Prognostic value of site SYNTAX score and rationale for combining anatomic and clinical factors in decision making: insights from the SYNTAX trial.

Author information

Thoraxcenter, Erasmus Medical Center, Rotterdam, the Netherlands; Nanjing First Hospital, Nanjing Medical University, Nanjing, China.
Thoraxcenter, Erasmus Medical Center, Rotterdam, the Netherlands.
Department of Public Health, Erasmus Medical Center, Rotterdam, the Netherlands.
Boston Scientific Corporation, Natick, Massachusetts.
Oxford University Hospitals, Oxford, United Kingdom.
Clinico San Carlos University Hospital, Madrid, Spain.
Cardialysis BV, Rotterdam, the Netherlands.
Columbia University Medical Center/New York-Presbyterian Hospital, Cardiovascular Research Foundation, New York, New York.
Herzzentrum Universität Leipzig, Leipzig, Germany.
Thoraxcenter, Erasmus Medical Center, Rotterdam, the Netherlands; Imperial College London, London, United Kingdom. Electronic address:



The results of SYNTAX trial have been reported based on "corelab" calculated SS (cSS). It has been shown that reproducibility of SS is better among the core laboratory technicians than interventional cardiologists. Thus, the prognostic value and clinical implication of the "site" SYNTAX SS (sSS) remain unknown.

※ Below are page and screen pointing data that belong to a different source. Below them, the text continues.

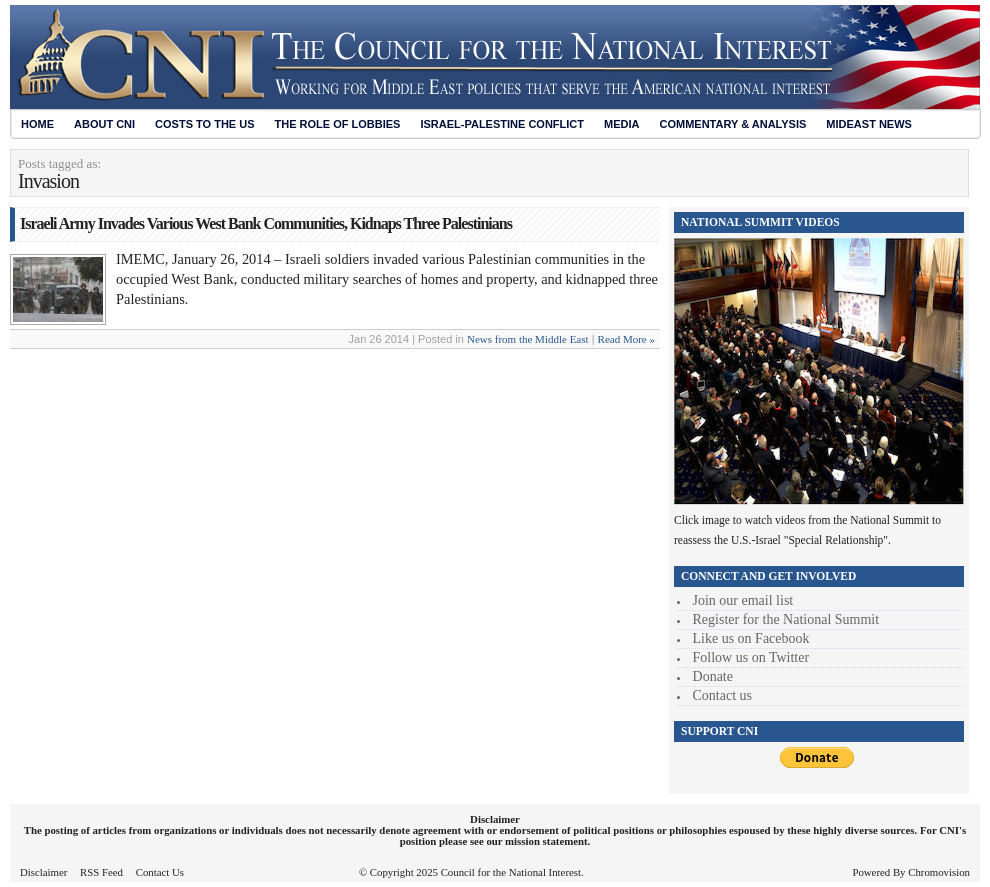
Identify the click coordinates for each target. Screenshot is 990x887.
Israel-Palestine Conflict (502, 124)
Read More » (626, 339)
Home (37, 124)
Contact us (723, 695)
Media (621, 124)
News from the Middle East (528, 339)
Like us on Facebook (751, 638)
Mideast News (869, 124)
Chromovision (939, 872)
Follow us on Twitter (751, 657)
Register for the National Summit (786, 619)
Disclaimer (43, 872)
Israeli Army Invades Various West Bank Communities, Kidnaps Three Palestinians (266, 223)
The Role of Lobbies (338, 124)
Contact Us (160, 872)
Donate (713, 676)
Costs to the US (204, 124)
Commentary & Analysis (732, 124)
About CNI (104, 124)
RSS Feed (101, 872)
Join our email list (743, 600)
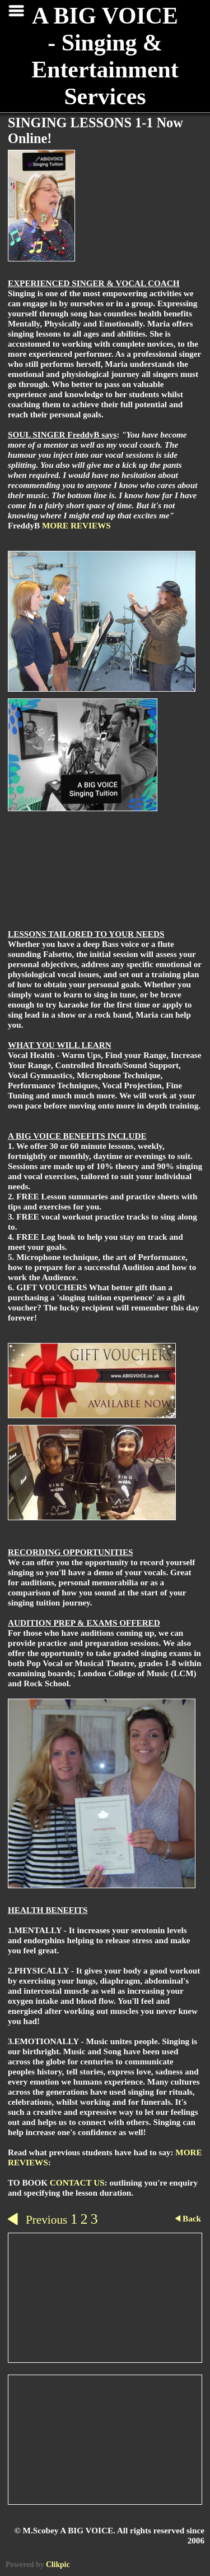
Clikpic (58, 2564)
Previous (37, 2220)
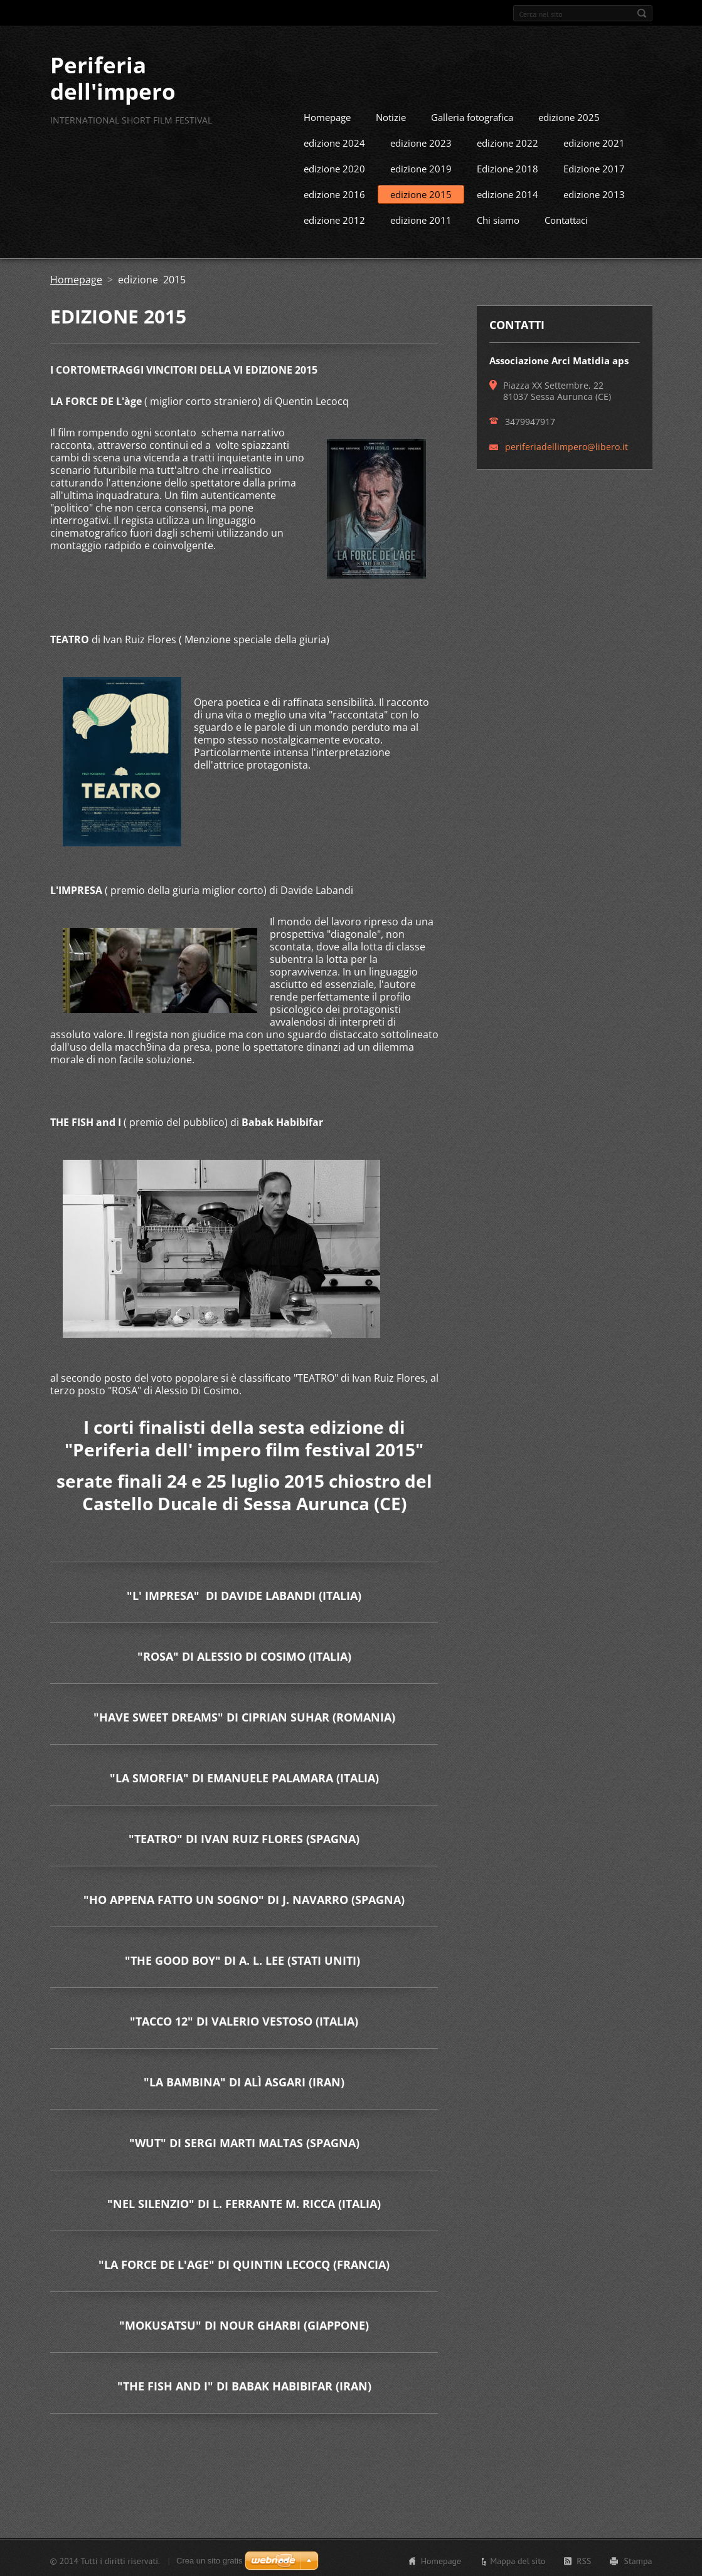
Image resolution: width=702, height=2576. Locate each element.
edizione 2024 (334, 141)
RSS (584, 2559)
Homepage (327, 115)
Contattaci (566, 218)
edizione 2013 (594, 192)
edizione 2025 (569, 115)
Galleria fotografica (472, 115)
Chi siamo (498, 218)
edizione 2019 (421, 166)
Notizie (391, 115)
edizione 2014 (507, 192)
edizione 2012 (334, 218)
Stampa (638, 2559)
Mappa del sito (517, 2559)
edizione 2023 (421, 141)
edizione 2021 (594, 141)
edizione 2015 (421, 192)
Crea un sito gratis (209, 2558)
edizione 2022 (507, 141)
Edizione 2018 (507, 166)
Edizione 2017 (594, 166)
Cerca (642, 13)
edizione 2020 (334, 166)
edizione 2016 (334, 192)
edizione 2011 (421, 218)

The study sought to evaluate the prognostic value and clinical implication of the sSS after percutaneous coronary intervention (PCI) or coronary artery bypass graft (CABG) surgery in the randomized SYNTAX trial.


The sSS was calculated by the site investigators before randomization in the SYNTAX trial. New tertiles based on the sSS were defined with low (0 to 19), intermediate (20 to 27), and high (≥28) scores. The clinical endpoints were compared between PCI and CABG by Kaplan-Meier estimates, log-rank comparison, and Cox regression analyses using the new tertiles. The sSS-based SS II was calculated and its predictive performance was evaluated.


The mean difference in cSS and sSS is 3.8 ± 11.2, with a mean absolute difference of 8.9 ± 7.8. In the overall cohort, using sSS there was a higher incidence of major adverse cardiac and cerebrovascular events (MACCE) at 5-year follow-up in the PCI group for low (31.9% vs. 24.5%; p = 0.054), intermediate (39.5% vs. 29.5%; p = 0.019), and high (43.0% vs. 31.4%; p = 0.003) tertiles, compared with the CABG group. Similarly, in the 3-vessel disease subgroup, 5-year MACCE rates were higher in PCI group in all tertiles. Conversely, in the left main subgroup, MACCE rates were similar for PCI and CABG groups in all tertiles. The sSS-based SS II (c-index: 0.736) had predictive performance similar to the cSS-based SS II (c-index: 0.744), with net reclassification index of -0.0062 (p = 0.79).


Appropriate training and unbiased assessment are needed when using SS in clinical decision making. sSS and tertiles based on sSS showed poor discrimination among low, intermediate, and high-risk groups. However, combining clinical factors with sSS retained the predictive performance of SS II. (SYNTAX Study: TAXUS Drug-Eluting Stent Versus Coronary Artery Bypass Surgery for the Treatment of Narrowed Arteries; NCT00114972).